§ WORK TASK A
Reproduce the passage on Friedrich Marx word for word, from "In 1877 he began" up to and including "as university rector.".
§ WORK TASK B
Pick up the passage on Friedrich Marx at the point where it ends and write what comes next.

§ TEXT PASSAGE
= Beginning of Section =

Friedrich Marx (April 22, 1859 - October 17, 1941) was a German classical philologist born in Bessungen — today part of the city of Darmstadt.

In 1877 he began his study of classical philology at the University of Giessen, then continued his education at the University of Bonn under Franz Bücheler (1837-1908) and Hermann Usener (1834-1905). In 1887 he achieved his habilitation in Berlin with Johannes Vahlen (1830-1911), afterwards working as a professor at the Universities of Rostock (1888–89), Greifswald (1889–93), Breslau (1893–96), Vienna (1896–99), Leipzig (1899-1906) and finally at Bonn (1906-1927), where in 1917-18 he served as university rector.

= End of Section =

§ ENTRIES SHOWN
= Beginning of Section =

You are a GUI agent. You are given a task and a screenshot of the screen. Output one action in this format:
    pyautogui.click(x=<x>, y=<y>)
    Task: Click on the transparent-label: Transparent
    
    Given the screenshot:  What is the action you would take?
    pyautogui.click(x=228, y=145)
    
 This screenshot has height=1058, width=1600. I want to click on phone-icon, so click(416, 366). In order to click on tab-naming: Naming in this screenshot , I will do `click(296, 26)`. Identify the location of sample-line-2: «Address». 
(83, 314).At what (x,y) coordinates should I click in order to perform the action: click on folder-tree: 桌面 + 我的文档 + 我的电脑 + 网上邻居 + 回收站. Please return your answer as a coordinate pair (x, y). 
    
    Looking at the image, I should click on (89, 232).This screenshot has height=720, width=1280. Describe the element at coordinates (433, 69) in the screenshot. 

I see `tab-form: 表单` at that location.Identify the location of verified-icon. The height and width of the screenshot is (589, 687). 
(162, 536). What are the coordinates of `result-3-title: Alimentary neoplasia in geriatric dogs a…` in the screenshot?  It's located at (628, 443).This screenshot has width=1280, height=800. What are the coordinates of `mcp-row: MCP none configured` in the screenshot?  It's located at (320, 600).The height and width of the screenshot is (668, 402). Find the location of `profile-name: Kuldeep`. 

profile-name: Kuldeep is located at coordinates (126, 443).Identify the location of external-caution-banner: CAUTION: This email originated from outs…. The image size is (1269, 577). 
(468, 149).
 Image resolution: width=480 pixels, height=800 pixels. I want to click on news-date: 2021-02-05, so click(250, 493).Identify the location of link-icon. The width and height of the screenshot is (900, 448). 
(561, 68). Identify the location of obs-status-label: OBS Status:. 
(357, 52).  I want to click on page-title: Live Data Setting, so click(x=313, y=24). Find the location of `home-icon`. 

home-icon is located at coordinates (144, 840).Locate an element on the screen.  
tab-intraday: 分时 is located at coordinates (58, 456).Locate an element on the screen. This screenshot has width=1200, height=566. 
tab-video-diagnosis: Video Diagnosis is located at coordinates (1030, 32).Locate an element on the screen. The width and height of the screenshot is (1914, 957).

= End of Section =

§ TASK ANSWER A
In 1877 he began his study of classical philology at the University of Giessen, then continued his education at the University of Bonn under Franz Bücheler (1837-1908) and Hermann Usener (1834-1905). In 1887 he achieved his habilitation in Berlin with Johannes Vahlen (1830-1911), afterwards working as a professor at the Universities of Rostock (1888–89), Greifswald (1889–93), Breslau (1893–96), Vienna (1896–99), Leipzig (1899-1906) and finally at Bonn (1906-1927), where in 1917-18 he served as university rector.

§ TASK ANSWER B
Marx is considered to be the last representative of the so-called Bonn school of classical philology, a scholastic entity that was initiated by Friedrich Wilhelm Ritschl (1806-1876) in the 1840s. He was the author of numerous scholarly works, including editions of: Plautus' play "Rudens" (1928), writings by the encyclopaedist Aulus Cornelius Celsus (1915), Filastrius' "Diversarum hereseon liber" (1898), fragments from the satirist Gaius Lucilius (1894–95) and a critical examination of "Rhetorica ad Herennium" (1894); the latter work being published over several editions up to the year 1993.

From 1925 to 1934 he was editor of the journal Rheinisches Museum für Philologie ("Rhenish Museum for Philology").